The other Jerusalem march
The Friday march is meant to be a joint demonstration by the peace-seekers of both Israeli and Palestinian nations.
On Jerusalem Day last month, tens of thousands of youngsters active in the religious Zionist movement marched from the city's Sheikh Jarrah neighborhood to the Western Wall Plaza in what is known as the Flag Parade. Some turned the march into a frightening demonstration of nationalism, racism and violence.
Today, this route will be followed in reverse by another march that is the opposite of the rightists' march. Instead of calling for death (to the Arabs ), it will raise a joint cry for life - for an end to the occupation and recognition of Palestinian independence.
The march is a joint venture of the Sheikh Jarrah Solidarity Movement, which emerged from the weekly protests against the settlers in Sheikh Jarrah, and the popular committees of the Palestinian neighborhoods of East Jerusalem. It is meant to be neither a Palestinian demonstration in which some Israelis participate, nor an Israeli demonstration in which some Palestinians participate. Rather, it is meant to be a joint demonstration by the peace-seekers of both nations.
This Jerusalem March has special importance because of its timing.
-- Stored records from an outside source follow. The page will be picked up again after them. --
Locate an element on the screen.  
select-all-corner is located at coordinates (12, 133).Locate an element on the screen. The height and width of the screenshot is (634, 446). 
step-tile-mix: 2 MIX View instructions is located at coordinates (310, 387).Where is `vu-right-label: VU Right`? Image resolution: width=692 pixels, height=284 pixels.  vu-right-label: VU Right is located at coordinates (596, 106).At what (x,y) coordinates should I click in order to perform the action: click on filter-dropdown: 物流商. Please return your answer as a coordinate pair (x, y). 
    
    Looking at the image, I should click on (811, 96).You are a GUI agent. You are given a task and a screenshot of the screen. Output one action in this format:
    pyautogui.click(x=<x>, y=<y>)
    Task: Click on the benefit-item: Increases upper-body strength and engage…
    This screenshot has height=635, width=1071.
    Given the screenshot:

When the Knesset is legislating more and more laws aimed at restricting the right to protest, this march will be an important challenge to them. When the government is insisting that Palestinians recognize Israel as the nation-state of the Jewish people, and thereby thwarting any chance of holding peace negotiations, this demonstration will challenge the stasis.
After citizens of Arab states proved how correct and effective nonviolent protest can be, today's march will try to apply this principle to the battle for the rights of the Palestinian people as well. And at a time when Israel is closing itself off to a world that is growing ever more condemnatory of its behavior, this march can demonstrate that, in spite of everything, there is also another Israel from which other voices can still be heard, voices different from those of the anti-democratic nationalists who have lately been producing a vociferous, almost unanimous chorus.
It must be hoped that this march will pass peacefully, and that right-wingers will not try to sabotage it. Responsibility for ensuring this happens rests with the police. It must also be hoped that the march will indeed serve as a milestone for all those who seek peace and favor nonviolent protest, Israelis and Palestinians alike.